Stored entries
★ ★ ★ ★

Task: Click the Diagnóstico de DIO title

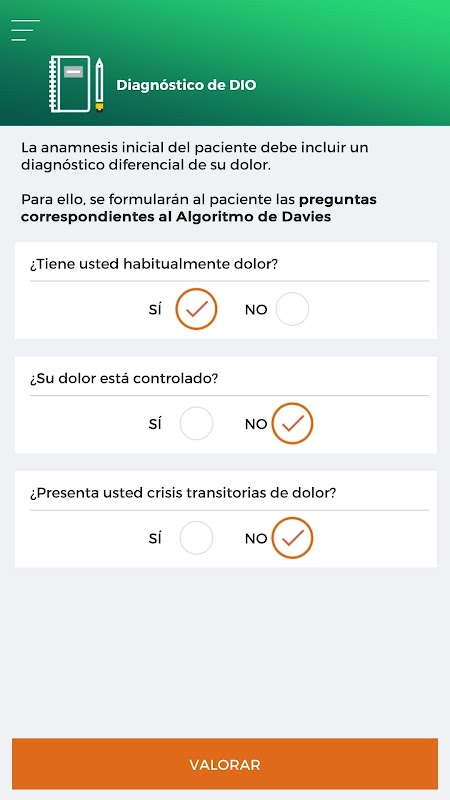Action: 186,85
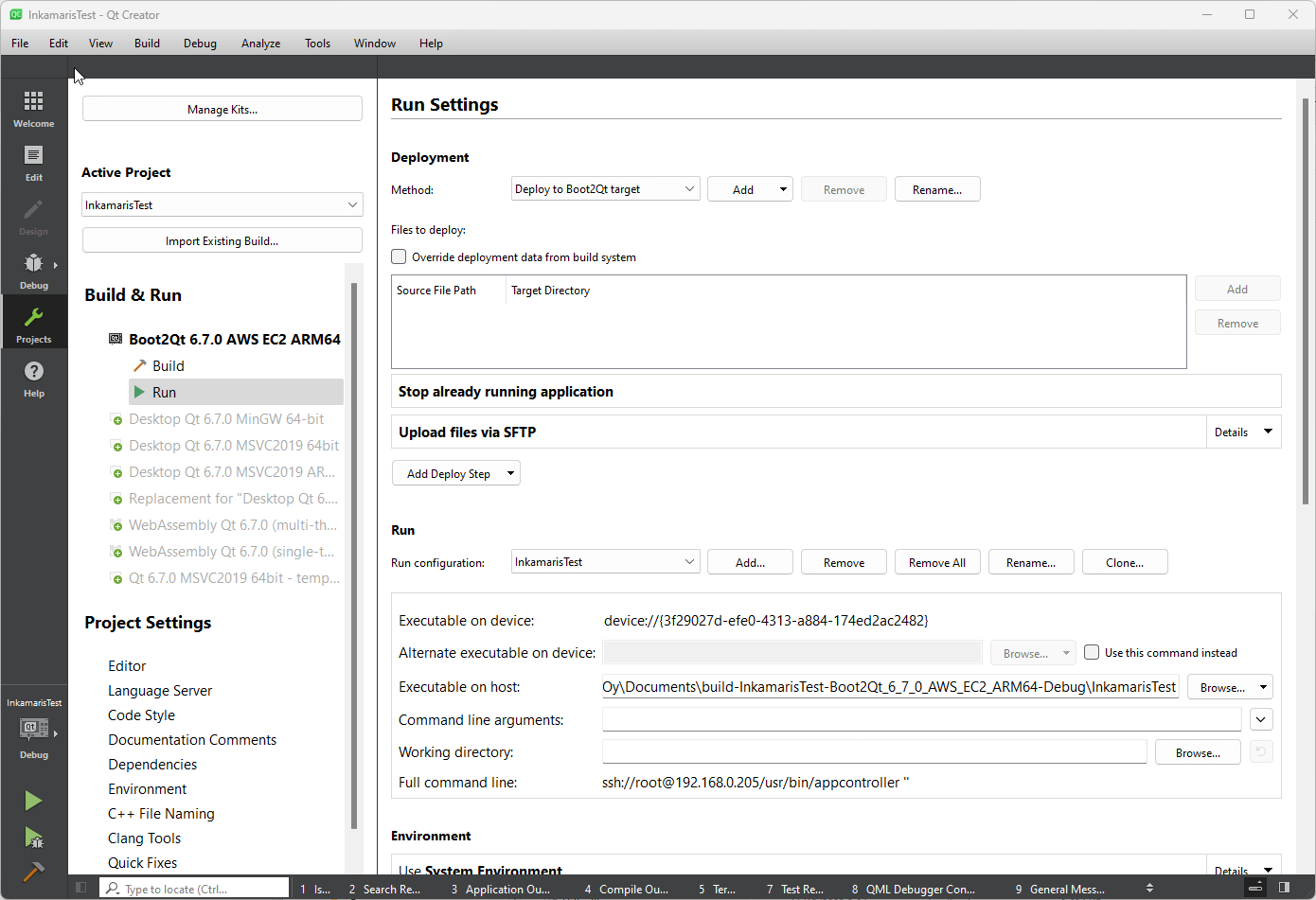1316x900 pixels.
Task: Click Clone run configuration button
Action: click(x=1124, y=562)
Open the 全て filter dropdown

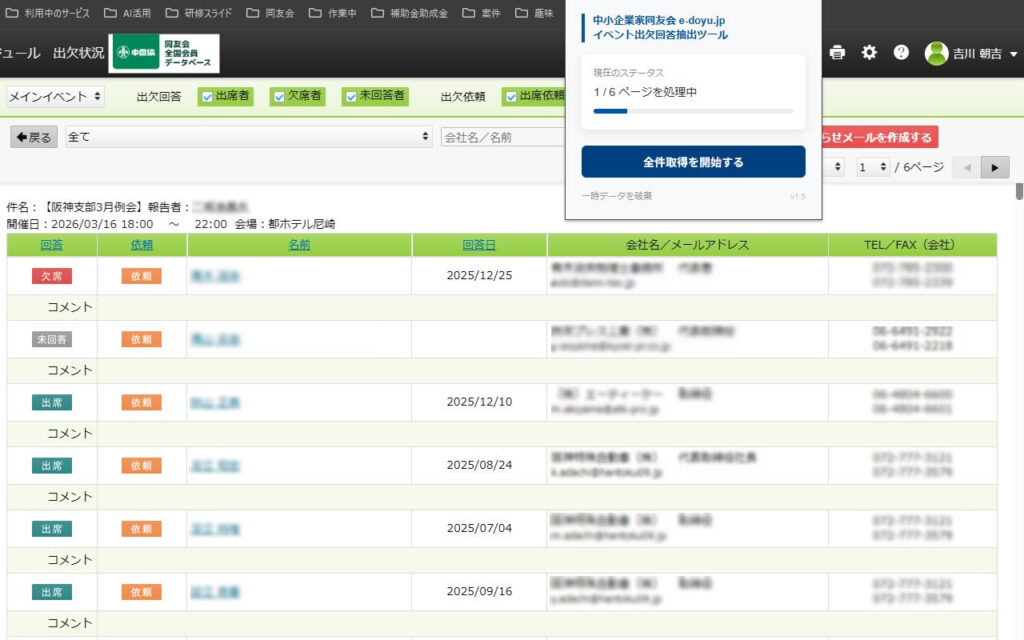tap(248, 137)
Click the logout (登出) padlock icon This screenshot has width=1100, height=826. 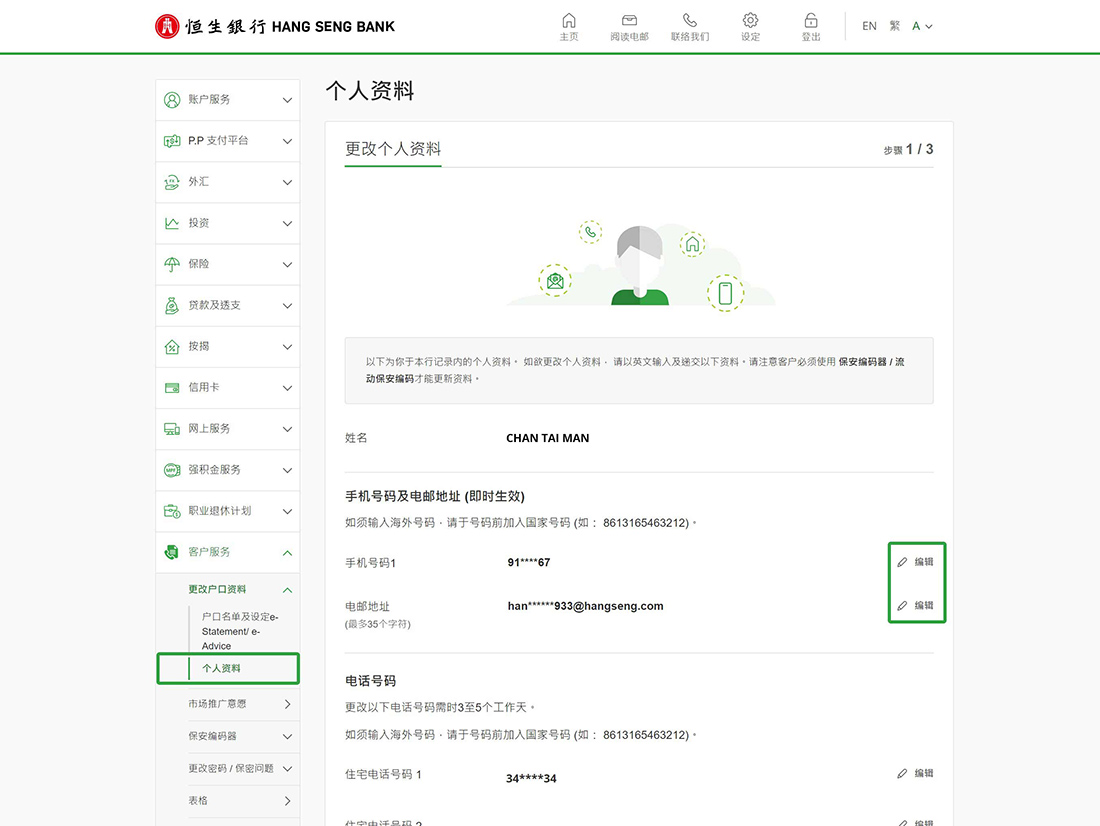[x=811, y=21]
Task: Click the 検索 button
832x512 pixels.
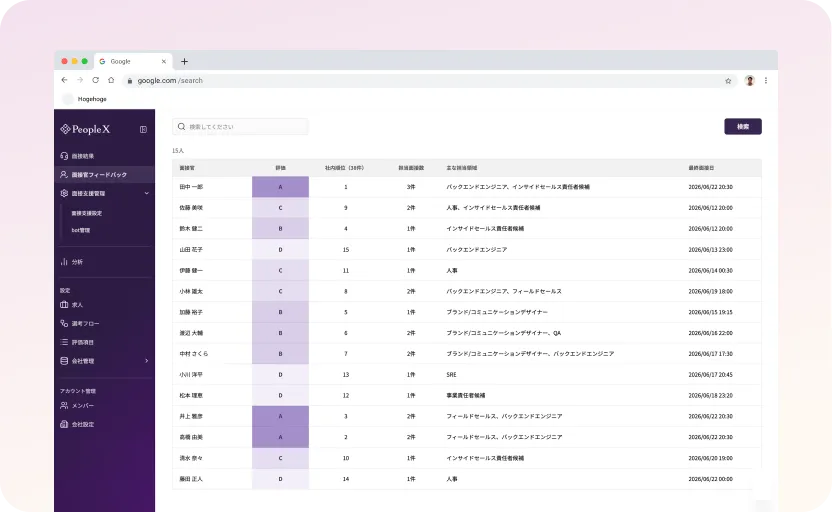Action: coord(743,126)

★ ★ ★ ★

Instructions for the task: Please rewrite the lines from the first one through the line containing "tap(248, 137)", changing "filter dropdown" to "filter menu" and keeping everything else the same. Leave the pictures out.

Response to this task:
Task: Click the Diagnóstico de DIO title

Action: 186,85
1316x900 pixels.
Task: Click Clone run configuration button
Action: click(x=1124, y=562)
Open the 全て filter menu

tap(248, 137)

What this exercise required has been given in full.